2007 Influential blogger Perez Hilton declares himself "obsessed" with the unsigned artist Eric Hutchinson, earning the singer 3,000 new MySpace friends and serious industry buzz, leading to a deal with Warner Bros. Records.
2000 Tori Amos gives birth to a baby girl, Natashya Hawley. The father is Amos' husband, Mark Hawley, an English sound engineer.
1998 R&B singer Sonny Knight dies at age 64 in Maui, Hawaii, two years after suffering a stroke. Known for the 1956 hit "Confidential."
1990 B.B. King receives a star on the Hollywood Walk of Fame.
1987 American Bandstand airs on network TV for the last time. ABC picked up the show in 1957, and throughout its run on the network, Dick Clark was the host.
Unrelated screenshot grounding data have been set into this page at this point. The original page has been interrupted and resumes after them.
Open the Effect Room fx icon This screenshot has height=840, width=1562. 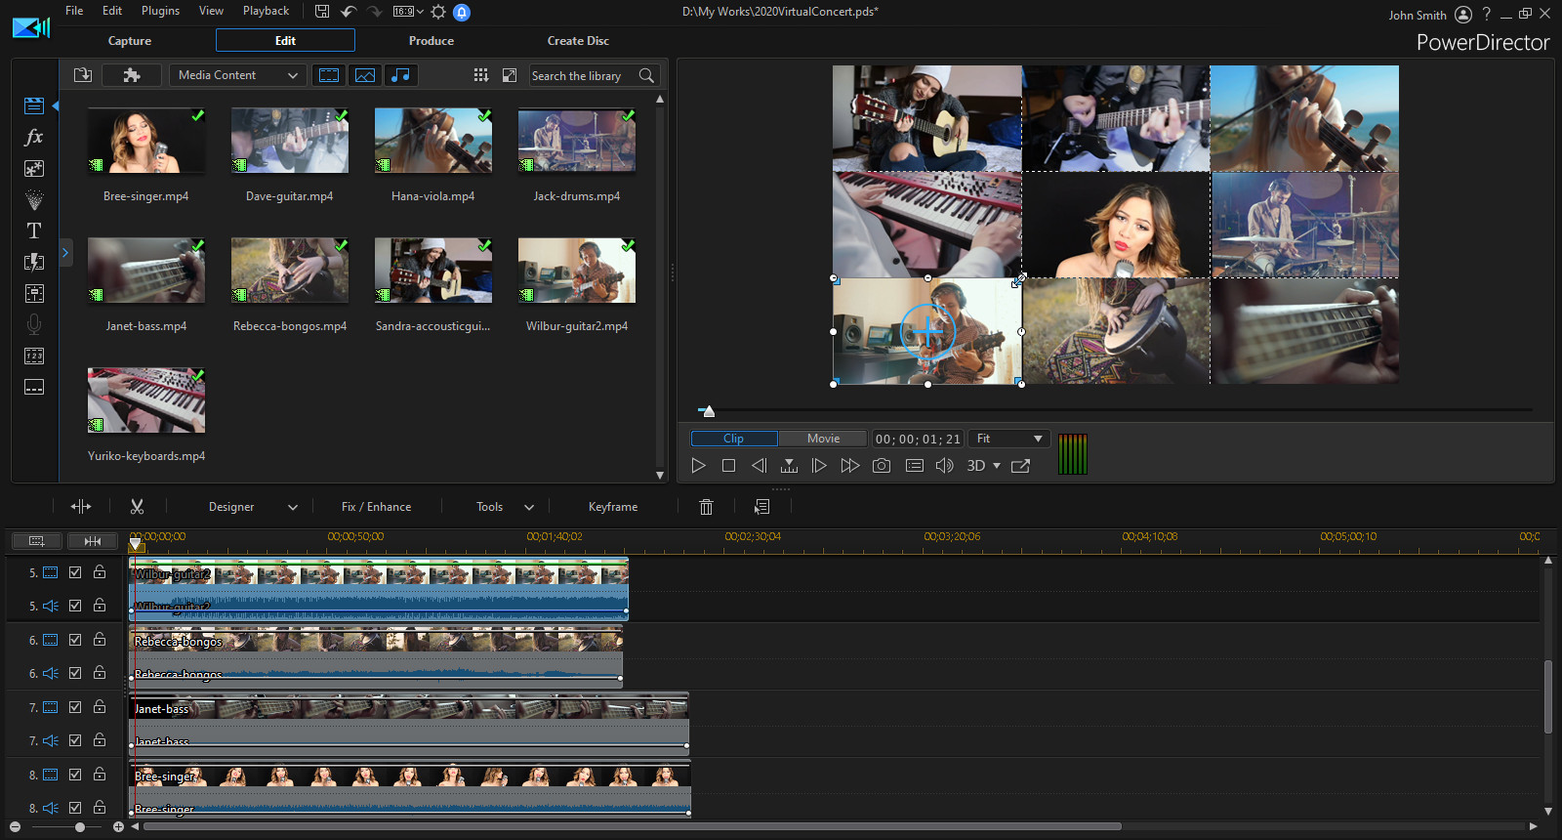point(34,137)
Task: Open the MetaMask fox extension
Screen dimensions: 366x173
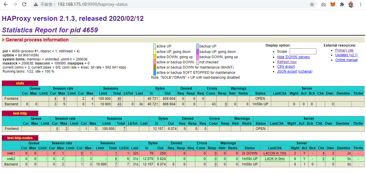Action: 333,5
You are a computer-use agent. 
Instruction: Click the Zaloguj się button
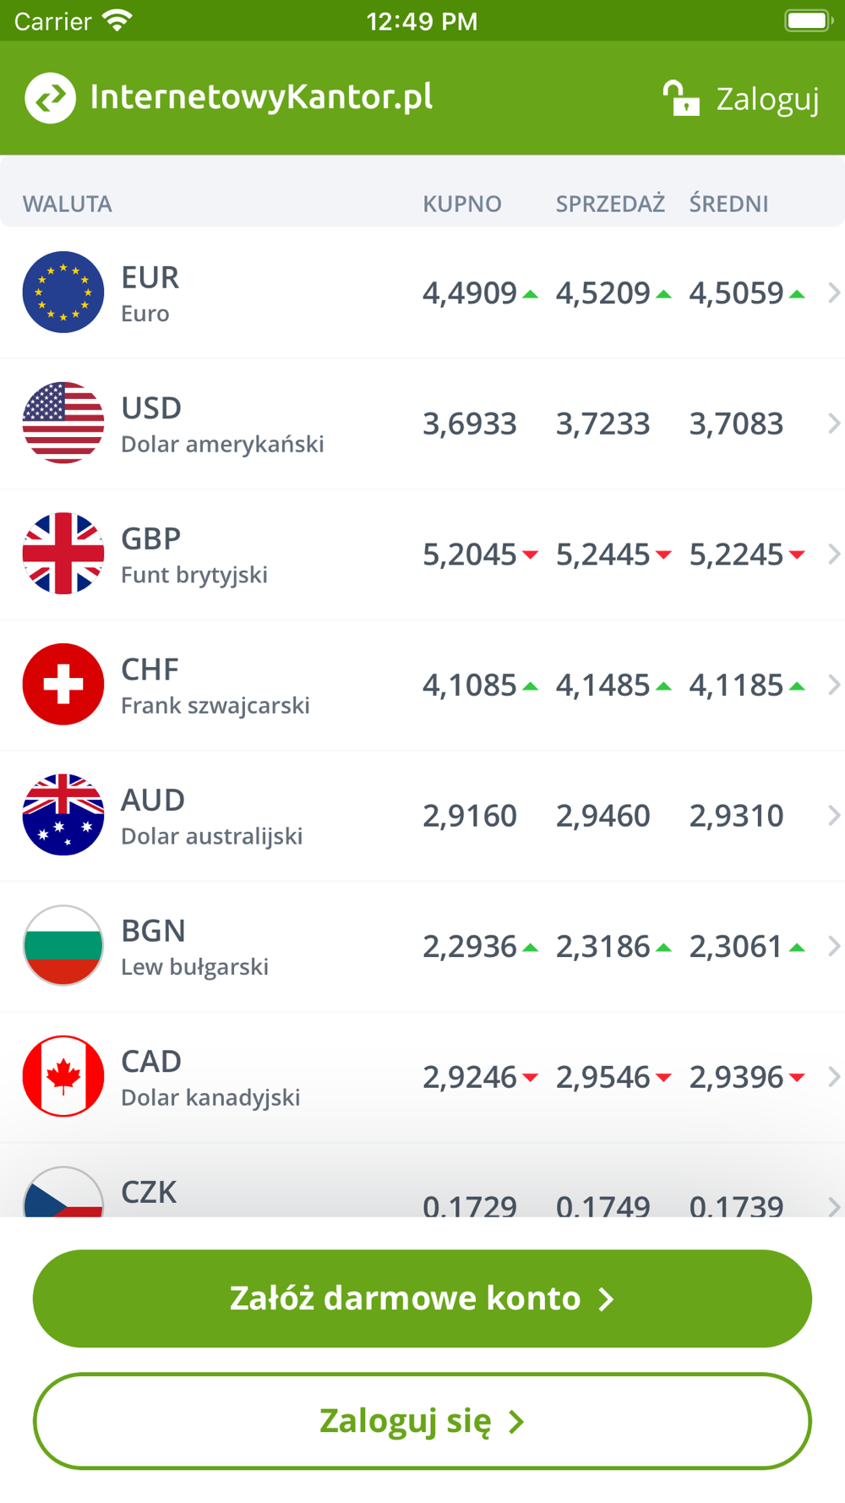click(423, 1421)
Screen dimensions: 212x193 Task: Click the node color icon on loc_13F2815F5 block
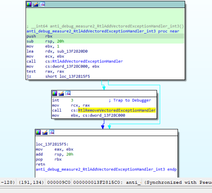pos(38,132)
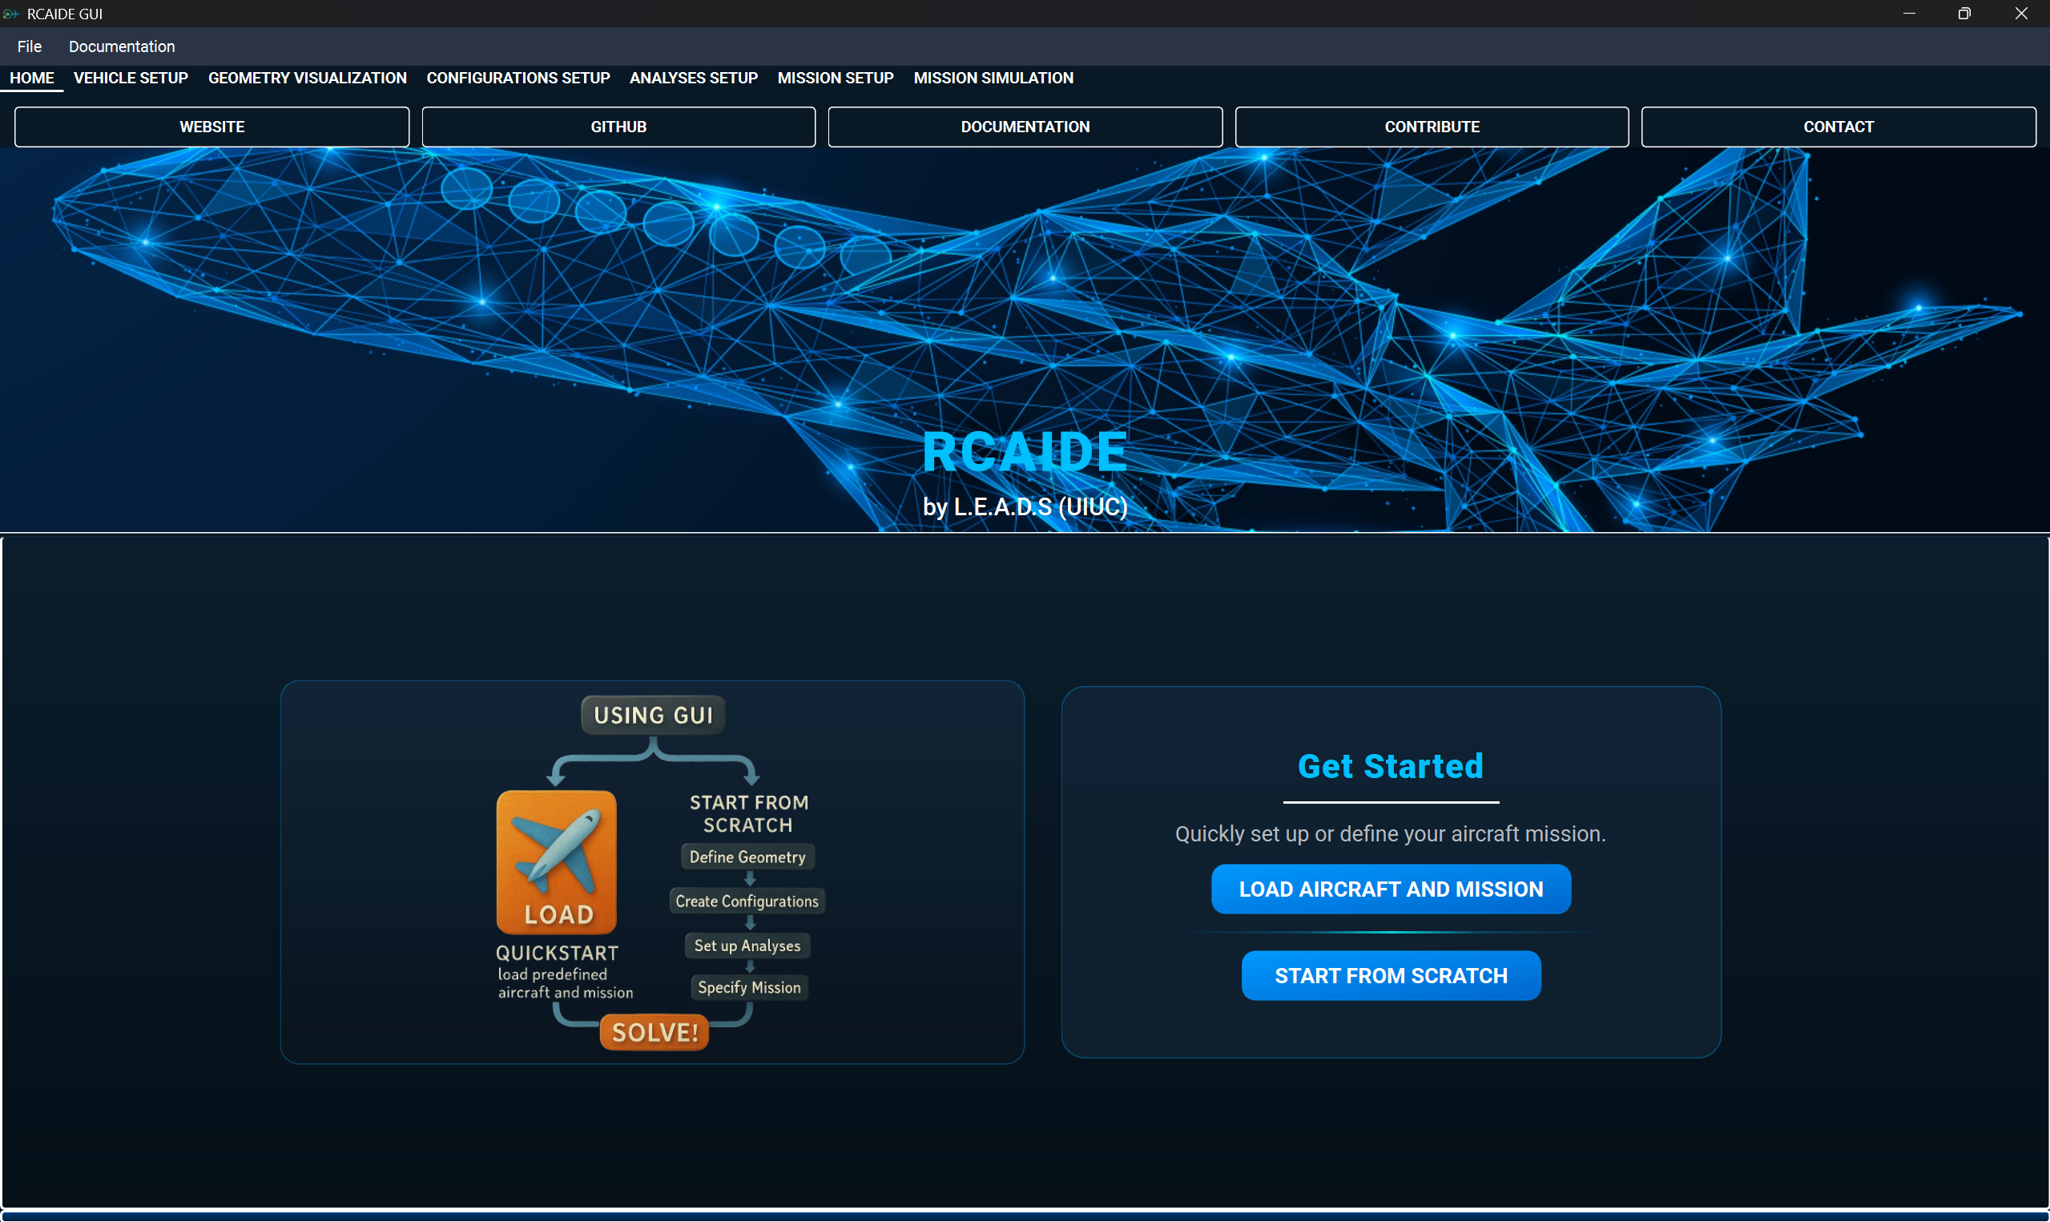This screenshot has width=2050, height=1222.
Task: Switch to the VEHICLE SETUP tab
Action: (x=131, y=77)
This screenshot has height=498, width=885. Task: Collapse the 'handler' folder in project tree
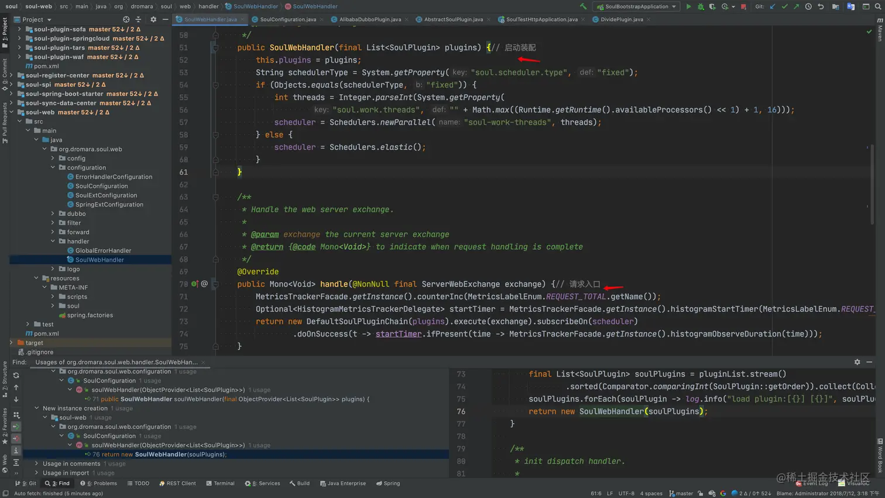(x=53, y=241)
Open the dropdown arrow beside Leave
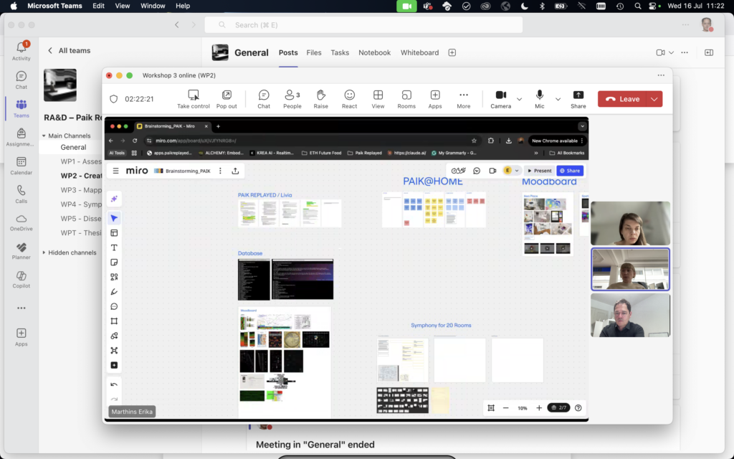 coord(654,99)
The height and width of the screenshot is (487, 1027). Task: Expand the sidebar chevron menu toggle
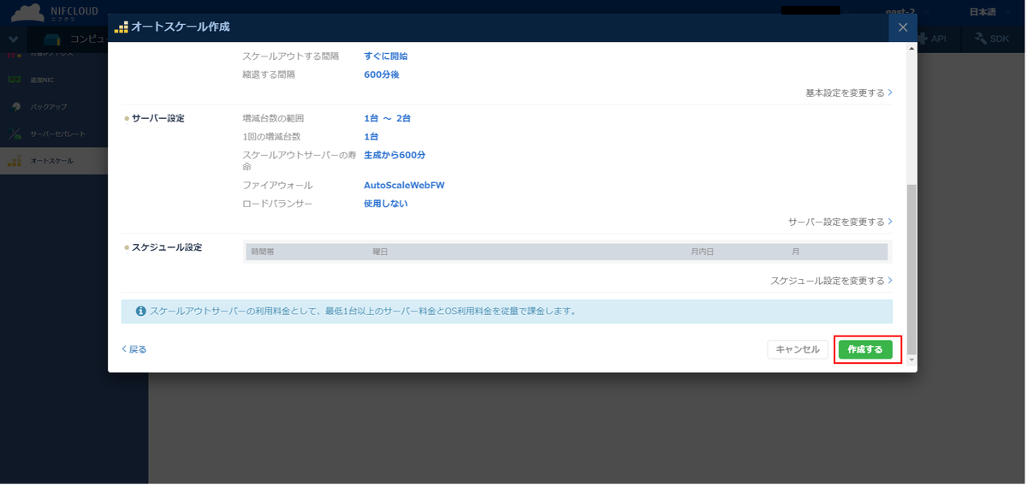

The show continued another year in syndication and aired one season on the USA network in 1989.
1978 Joe Negroni of Frankie Lymon and the Teenagers dies of a cerebral hemorrhage in New York City at age 37.
1972 Roberta Flack and Donny Hathaway's duet "Where Is The Love?" is certified Gold.
British group The Animals hit #1 in America with "The House Of The Rising Sun," a folk song set in New Orleans about either a brothel or a prison.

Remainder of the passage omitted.